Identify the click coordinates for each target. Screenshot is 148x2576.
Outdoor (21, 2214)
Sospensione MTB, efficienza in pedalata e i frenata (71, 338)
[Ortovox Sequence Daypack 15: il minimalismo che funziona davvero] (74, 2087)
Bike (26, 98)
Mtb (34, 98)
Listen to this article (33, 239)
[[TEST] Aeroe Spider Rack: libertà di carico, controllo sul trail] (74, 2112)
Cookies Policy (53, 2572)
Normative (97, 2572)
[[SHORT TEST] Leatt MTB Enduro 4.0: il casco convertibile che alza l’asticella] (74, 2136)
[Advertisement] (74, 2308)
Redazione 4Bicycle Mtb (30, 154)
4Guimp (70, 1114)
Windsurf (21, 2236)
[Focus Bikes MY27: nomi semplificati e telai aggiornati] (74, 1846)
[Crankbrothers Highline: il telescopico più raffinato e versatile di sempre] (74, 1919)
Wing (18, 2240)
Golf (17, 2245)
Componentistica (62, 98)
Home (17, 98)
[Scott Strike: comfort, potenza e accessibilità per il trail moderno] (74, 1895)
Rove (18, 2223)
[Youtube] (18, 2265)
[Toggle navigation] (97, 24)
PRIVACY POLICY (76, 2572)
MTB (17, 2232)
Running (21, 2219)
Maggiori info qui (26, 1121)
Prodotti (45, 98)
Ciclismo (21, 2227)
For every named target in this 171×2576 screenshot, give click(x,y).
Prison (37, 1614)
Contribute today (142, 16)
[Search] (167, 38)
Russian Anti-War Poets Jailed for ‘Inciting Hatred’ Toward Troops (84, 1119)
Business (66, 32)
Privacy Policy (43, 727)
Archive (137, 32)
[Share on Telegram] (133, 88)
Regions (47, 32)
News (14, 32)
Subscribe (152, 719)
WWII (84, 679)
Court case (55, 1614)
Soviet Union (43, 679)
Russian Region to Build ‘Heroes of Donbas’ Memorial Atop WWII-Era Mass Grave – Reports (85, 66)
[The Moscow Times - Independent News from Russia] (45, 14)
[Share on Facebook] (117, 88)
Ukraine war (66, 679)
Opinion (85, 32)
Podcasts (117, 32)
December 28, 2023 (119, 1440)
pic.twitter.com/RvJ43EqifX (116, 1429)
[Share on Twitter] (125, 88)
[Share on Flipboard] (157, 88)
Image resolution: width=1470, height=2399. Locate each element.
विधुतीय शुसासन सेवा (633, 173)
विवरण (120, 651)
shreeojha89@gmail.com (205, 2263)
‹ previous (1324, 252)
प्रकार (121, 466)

* * * * * * *

What is required: Give the number of lines in the material above that have the word "this" in them, and nothing more.

Solved exercise: 2